Fed bond purchases weaken the dollar, though Fed language suggesting interest rates will stay low for the foreseeable future kept the greenback in Wednesday afternoon trading.

The Fed pointed out that economic activity has rebounded and added the labor market continued to strengthen though monetary authorities still see room for more improvement.

"Labor market indicators generally showed further improvement. The unemployment rate, though lower, remains elevated," the Fed said in its statement.

"Household spending appears to be rising moderately and business fixed investment resumed its advance, while the recovery in the housing sector remained slow."

Fiscal policy continues to dampen economic growth, although the extent of that restraint is diminishing, the Fed added, while consumer prices remain in comfort zones.

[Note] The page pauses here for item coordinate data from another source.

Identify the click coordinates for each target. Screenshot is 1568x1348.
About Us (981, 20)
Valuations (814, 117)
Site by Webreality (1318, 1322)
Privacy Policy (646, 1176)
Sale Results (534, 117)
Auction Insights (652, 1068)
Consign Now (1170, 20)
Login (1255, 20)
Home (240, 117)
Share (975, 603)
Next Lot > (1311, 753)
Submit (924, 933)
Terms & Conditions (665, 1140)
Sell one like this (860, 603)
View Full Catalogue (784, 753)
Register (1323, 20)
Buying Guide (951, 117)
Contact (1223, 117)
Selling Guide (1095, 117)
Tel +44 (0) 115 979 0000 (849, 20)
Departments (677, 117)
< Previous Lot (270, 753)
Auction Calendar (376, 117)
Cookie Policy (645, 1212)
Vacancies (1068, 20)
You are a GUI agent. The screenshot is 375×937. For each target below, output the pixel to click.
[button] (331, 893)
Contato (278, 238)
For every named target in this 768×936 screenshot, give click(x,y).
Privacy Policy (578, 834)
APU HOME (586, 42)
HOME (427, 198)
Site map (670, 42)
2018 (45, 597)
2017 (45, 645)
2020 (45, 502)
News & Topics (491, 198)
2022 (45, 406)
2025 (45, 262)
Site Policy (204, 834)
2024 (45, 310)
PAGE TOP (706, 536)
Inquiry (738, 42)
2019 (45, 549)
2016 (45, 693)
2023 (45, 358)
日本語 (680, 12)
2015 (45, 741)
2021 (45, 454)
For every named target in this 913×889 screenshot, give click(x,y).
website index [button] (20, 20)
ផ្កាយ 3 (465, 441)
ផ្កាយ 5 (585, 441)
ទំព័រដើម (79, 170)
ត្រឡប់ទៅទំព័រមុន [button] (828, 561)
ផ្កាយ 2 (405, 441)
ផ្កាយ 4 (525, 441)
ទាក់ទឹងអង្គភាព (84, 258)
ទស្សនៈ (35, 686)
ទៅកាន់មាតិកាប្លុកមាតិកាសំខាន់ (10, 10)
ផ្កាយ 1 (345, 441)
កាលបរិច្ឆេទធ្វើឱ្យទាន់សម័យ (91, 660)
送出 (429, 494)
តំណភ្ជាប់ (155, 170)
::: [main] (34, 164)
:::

"Inflation has been running below the Committee''s longer-run objective, but longer-term inflation expectations have remained stable."

The U.S. central bank said highly accommodative policy remains appropriate to keep recovery on track and added additional stimulus tapering is likely if inflation rates and the labor market continue to improve.

When determining how long benchmark interest rates will remain at rock-bottom levels, monetary authorities will pay close attention to both real and anticipated progress needed to reach maximum employment and 2% inflation, including labor market conditions, inflationary pressures, inflation expectations, and readings on financial developments.

While markets expect some time to pass between when the Fed closes its stimulus program and when it first hikes interest rates, don''t expect that time to pass too quickly, as the Fed wants to be sure the economy can stand on its own two feet before tightening.

"The Committee continues to anticipate, based on its assessment of these factors, that it likely will be appropriate to maintain the current target range for the federal funds rate for a considerable time after the asset purchase program ends, especially if projected inflation continues to run below the Committee''s 2 percent longer-run goal, and provided that longer-term inflation expectations remain well anchored," the Fed said.

"The Committee currently anticipates that, even after employment and inflation are near mandate-consistent levels, economic conditions may, for some time, warrant keeping the target federal funds rate below levels the Committee views as normal in the longer run."

The dollar was down against the yen, with USD/JPY down 0.17% and trading at 102.98 and down against the Swiss franc, with USD/CHF down 0.33% at 0.8964.

The greenback was down against the pound, with GBP/USD up 0.15% at 1.6988.

The dollar was down against its cousins in Canada, Australia and New Zealand, with USD/CAD down 0.13% at 1.0846, AUD/USD up 0.65% at 0.9397 and NZD/USD up 0.77% at 0.8724.

The US Dollar Index, which tracks the performance of the greenback versus a basket of six other major currencies, was down 0.21% at 80.54.

On Thursday, the U.S. is to publish the weekly report on initial jobless claims as well as a report on manufacturing activity in the Philadelphia region.